Indeed, we are both slow this morning, not managing to get away until 8:45 (our cut-off time for leaving the cottage is usually 8:30). I still feel dreadful. During the course of the drive back to Nottingham, I cancel today’s dental appointment, and call in sick to work. Today wasn’t going to be especially busy, anyway.
Back in Nottingham, K goes upstairs to work while I flop on the living room sofa with the newspaper and a bunch of music DVDs. The Cesaria Evora concert from April 2001 turns out to be the best choice, its easy, rolling bonhomie somehow chiming in well with my physical and mental fogginess, and lifting my spirits accordingly. A bunch of us will be going to see her in Leicester next month; she may not be the most obviously charismatic of performers, but her band sound fantastic and my anticipation steps up a notch.
K’s business partner S turns up mid-morning; they stay upstairs talking until around 13:30, after which K nips out for sandwiches. We have lunch while watching a recent BBC4 documentary about the competition to fill the fourth plinth in Trafalgar Square. Although the six shortlisted artworks are uniformly dismal, the show’s sharp, irreverent presenter is consistently entertaining, with a perceptive, direct manner, bordering on faux-naivete, which frequently wrong-foots his more smug, self-important interviewees. It also acts as a pleasing counterfoil to the irritatingly uniform (indeed, newly conventional) faux-naivete of many of the shortlisted artists; how bored I have become of their Being There style of monosyllabic vapidity.

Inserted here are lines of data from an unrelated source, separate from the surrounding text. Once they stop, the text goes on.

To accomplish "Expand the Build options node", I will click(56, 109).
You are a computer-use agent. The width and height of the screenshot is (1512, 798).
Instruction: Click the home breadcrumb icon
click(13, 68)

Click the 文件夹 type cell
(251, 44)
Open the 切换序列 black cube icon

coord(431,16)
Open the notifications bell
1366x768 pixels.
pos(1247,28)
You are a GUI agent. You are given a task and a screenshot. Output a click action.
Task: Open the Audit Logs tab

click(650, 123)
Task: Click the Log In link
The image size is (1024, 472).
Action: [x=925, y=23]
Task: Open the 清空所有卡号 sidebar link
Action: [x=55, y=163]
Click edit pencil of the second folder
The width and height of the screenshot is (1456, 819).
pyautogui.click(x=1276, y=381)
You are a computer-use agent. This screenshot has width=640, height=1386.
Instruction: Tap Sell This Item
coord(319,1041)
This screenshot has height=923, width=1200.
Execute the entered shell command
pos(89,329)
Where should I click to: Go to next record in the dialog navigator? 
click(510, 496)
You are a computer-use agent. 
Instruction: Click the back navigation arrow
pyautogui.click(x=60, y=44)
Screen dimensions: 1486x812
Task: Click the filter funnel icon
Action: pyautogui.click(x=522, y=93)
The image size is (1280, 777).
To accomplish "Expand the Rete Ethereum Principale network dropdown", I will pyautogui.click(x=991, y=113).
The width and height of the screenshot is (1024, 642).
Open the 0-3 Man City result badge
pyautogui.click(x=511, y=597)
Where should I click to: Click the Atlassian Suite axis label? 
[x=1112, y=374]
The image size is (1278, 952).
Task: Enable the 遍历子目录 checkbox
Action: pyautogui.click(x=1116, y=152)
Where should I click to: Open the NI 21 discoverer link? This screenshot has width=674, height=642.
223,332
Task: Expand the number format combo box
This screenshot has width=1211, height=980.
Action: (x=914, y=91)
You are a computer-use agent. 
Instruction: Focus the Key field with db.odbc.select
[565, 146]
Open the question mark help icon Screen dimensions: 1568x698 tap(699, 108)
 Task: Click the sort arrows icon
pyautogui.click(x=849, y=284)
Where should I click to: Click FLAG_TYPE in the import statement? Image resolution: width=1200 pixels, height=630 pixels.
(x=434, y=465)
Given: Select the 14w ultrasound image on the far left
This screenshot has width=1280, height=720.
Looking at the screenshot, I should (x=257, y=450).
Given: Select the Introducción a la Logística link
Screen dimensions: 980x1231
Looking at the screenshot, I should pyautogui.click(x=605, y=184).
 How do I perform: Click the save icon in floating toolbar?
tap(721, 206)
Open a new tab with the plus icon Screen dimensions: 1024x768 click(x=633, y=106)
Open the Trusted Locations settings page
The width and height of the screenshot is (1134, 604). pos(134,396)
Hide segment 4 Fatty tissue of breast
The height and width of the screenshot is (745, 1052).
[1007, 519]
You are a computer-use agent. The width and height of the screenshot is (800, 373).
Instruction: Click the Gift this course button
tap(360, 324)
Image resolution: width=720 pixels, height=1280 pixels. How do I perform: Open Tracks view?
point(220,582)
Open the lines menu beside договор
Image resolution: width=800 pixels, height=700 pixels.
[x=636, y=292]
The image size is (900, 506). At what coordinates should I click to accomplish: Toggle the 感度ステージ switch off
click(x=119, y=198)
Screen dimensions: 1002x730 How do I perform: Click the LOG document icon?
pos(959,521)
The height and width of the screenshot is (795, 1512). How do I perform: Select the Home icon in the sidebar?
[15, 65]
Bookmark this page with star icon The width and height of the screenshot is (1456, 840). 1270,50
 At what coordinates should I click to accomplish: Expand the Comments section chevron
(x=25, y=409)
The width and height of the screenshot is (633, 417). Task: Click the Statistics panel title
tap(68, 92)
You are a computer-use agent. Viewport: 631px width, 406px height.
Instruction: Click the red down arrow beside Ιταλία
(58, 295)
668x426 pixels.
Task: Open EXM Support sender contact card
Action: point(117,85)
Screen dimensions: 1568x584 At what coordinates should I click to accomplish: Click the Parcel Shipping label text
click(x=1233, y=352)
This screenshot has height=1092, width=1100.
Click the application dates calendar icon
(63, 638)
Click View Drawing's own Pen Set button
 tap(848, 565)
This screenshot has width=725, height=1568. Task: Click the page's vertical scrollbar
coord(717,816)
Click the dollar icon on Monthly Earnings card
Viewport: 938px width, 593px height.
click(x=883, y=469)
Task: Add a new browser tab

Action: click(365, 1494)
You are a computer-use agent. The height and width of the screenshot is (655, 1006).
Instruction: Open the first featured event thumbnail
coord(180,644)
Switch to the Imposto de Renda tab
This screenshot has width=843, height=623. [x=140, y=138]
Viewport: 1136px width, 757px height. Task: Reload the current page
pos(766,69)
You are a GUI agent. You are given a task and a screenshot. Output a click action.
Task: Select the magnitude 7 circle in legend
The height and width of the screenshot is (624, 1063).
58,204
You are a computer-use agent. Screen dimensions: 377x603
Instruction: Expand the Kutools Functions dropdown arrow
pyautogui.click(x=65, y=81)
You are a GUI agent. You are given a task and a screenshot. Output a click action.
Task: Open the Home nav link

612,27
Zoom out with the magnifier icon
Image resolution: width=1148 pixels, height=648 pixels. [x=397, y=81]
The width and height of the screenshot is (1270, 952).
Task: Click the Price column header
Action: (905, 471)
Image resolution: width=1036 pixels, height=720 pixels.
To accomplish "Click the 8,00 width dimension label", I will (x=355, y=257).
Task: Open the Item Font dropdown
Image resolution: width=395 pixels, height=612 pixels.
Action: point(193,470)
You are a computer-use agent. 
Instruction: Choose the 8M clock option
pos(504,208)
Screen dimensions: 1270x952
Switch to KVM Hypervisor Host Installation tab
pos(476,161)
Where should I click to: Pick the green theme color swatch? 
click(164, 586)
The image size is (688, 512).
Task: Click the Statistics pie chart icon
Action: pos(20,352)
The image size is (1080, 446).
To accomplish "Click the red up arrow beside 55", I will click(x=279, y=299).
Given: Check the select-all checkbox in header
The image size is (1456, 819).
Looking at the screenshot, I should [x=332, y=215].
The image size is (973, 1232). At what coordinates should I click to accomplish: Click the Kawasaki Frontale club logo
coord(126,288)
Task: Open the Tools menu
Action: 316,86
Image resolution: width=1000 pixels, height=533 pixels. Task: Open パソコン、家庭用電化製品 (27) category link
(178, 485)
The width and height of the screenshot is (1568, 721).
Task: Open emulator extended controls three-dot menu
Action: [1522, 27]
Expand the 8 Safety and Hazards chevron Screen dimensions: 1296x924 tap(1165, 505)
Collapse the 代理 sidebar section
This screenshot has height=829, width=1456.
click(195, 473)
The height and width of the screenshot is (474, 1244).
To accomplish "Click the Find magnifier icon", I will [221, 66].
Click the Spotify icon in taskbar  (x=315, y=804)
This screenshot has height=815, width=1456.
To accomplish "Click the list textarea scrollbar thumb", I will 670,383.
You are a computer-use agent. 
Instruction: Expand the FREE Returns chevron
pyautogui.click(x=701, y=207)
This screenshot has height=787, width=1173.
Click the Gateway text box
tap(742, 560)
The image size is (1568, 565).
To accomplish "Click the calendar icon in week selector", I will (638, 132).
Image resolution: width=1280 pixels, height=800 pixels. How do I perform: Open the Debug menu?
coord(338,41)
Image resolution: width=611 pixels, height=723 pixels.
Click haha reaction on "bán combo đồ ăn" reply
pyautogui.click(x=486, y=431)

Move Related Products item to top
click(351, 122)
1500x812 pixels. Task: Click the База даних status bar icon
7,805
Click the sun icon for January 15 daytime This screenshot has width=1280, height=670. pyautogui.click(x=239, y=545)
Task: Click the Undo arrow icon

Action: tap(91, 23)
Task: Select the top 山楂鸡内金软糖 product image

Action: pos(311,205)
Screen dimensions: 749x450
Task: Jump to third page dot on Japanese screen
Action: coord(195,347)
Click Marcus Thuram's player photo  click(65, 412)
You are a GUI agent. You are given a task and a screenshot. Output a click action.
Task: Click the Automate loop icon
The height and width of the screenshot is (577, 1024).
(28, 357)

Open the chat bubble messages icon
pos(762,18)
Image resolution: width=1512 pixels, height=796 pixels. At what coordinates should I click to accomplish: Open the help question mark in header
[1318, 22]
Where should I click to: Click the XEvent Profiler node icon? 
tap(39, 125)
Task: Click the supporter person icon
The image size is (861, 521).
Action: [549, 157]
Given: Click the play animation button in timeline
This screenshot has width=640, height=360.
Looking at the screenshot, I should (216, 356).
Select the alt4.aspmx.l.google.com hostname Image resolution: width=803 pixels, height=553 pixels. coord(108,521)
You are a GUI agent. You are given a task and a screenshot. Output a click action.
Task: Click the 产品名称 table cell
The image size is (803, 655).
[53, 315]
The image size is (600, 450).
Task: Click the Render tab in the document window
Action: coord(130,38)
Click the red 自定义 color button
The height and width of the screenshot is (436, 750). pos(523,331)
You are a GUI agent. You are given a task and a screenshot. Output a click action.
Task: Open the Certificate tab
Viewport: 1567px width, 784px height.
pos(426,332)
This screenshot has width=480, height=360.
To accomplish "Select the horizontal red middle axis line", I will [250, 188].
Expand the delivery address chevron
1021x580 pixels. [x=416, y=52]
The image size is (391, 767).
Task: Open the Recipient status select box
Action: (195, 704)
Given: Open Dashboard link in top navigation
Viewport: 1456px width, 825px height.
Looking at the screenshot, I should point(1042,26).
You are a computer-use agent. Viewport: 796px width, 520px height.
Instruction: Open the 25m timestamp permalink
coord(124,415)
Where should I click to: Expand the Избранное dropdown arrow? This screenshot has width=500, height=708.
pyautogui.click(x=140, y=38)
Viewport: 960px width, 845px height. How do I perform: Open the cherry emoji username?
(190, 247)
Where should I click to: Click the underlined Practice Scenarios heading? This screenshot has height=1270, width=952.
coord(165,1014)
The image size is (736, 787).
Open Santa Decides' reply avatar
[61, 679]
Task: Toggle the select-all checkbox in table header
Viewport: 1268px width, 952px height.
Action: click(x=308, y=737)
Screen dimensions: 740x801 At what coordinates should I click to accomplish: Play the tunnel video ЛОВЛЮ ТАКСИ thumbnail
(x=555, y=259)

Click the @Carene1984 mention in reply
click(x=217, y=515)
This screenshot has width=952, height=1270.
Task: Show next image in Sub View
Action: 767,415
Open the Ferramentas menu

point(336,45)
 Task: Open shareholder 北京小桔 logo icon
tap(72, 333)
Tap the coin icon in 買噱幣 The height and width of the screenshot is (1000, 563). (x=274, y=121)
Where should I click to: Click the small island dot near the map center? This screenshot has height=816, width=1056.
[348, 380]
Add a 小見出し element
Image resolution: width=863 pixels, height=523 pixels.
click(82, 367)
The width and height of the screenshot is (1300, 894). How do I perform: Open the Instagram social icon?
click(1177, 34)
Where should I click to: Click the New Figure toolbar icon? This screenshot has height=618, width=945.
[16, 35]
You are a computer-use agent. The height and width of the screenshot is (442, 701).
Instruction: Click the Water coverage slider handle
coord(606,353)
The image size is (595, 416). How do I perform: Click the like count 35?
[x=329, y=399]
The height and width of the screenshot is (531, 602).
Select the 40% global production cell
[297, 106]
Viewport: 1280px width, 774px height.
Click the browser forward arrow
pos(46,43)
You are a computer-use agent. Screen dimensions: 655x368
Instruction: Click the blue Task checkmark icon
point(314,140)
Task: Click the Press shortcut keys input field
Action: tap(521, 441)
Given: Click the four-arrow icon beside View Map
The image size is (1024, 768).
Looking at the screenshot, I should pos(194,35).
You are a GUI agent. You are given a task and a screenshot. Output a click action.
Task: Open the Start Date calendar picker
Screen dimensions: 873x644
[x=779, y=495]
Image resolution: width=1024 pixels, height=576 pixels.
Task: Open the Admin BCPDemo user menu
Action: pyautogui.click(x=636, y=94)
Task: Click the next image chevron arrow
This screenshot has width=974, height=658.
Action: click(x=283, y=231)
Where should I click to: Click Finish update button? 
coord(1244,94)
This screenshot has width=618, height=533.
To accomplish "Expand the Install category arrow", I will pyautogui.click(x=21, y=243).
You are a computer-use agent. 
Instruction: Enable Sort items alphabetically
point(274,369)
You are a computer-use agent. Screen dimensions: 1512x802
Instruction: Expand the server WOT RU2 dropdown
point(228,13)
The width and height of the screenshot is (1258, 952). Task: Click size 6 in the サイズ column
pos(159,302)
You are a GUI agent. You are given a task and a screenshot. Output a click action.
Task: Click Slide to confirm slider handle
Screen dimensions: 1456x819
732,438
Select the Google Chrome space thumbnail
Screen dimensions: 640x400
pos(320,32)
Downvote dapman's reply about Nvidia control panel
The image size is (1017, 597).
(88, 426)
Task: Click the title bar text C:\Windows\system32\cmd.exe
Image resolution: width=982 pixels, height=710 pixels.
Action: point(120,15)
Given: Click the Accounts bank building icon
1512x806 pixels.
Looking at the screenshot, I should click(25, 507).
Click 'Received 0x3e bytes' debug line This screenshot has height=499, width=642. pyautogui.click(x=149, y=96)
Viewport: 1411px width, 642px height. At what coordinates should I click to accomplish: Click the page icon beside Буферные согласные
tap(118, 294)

As the afternoon wears on, malaise sets in; I’m tired of music, tired of reading, tired of telly, and start flicking disconsolately through the channels. A variant on Changing Rooms entitled Sixty Minute Makeover amuses for a while; at least it makes no mental demands, and the sight of other people stressing up under ludicrous deadlines is oddly relaxing, even if it has all been staged for the cameras. Cary Grant and Katherine Hepburn in Bringing Up Baby fail to deliver – some “screwball” comedies date better than others – and before too long I have bottomed out, surfing backwards and forwards through the music channels. The new Faithless single (Mass Destruction) is a trite disappointment, which tries too hard to be topical and merely ends up spouting easy platitudes; to think that six years ago, they were my favourite band. The awfulness of the current Number One, Eamon’s F**k It (I Don’t Want You Back) is surpassed only by the “answer record”, Frankee’s F.U.R.B. – F U Right Back. The aural equivalent of Trisha, marketed mainly at sniggering pubescents (“tee-hee, they said f**k“), these two records threaten to bring out the latent Daily Mail reader in me (has popular culture come to this?).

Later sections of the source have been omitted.